*** Opening Data for the task ***
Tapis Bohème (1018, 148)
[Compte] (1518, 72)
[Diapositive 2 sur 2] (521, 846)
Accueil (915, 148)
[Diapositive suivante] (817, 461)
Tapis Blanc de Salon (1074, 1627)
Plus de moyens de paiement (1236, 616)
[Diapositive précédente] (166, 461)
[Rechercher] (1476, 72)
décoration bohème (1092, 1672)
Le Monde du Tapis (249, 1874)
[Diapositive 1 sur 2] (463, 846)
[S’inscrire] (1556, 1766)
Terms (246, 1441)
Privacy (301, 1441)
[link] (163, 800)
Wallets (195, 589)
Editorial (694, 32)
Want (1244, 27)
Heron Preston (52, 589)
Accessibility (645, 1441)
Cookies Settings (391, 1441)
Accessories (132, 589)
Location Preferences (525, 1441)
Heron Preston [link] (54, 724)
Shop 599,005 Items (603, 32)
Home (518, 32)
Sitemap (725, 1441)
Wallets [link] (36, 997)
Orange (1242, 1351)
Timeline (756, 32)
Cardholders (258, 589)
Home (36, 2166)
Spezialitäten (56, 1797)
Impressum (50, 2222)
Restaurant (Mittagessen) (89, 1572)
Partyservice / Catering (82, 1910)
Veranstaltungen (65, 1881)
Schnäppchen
*** Closing Data for the task ***
What you are asked to do:
Each line from the one containing "Spezialitäten (56, 1797)" to the end of the entries above should be copied exactly, and no other line.

Result:
Spezialitäten (56, 1797)
Impressum (50, 2222)
Restaurant (Mittagessen) (89, 1572)
Partyservice / Catering (82, 1910)
Veranstaltungen (65, 1881)
Schnäppchen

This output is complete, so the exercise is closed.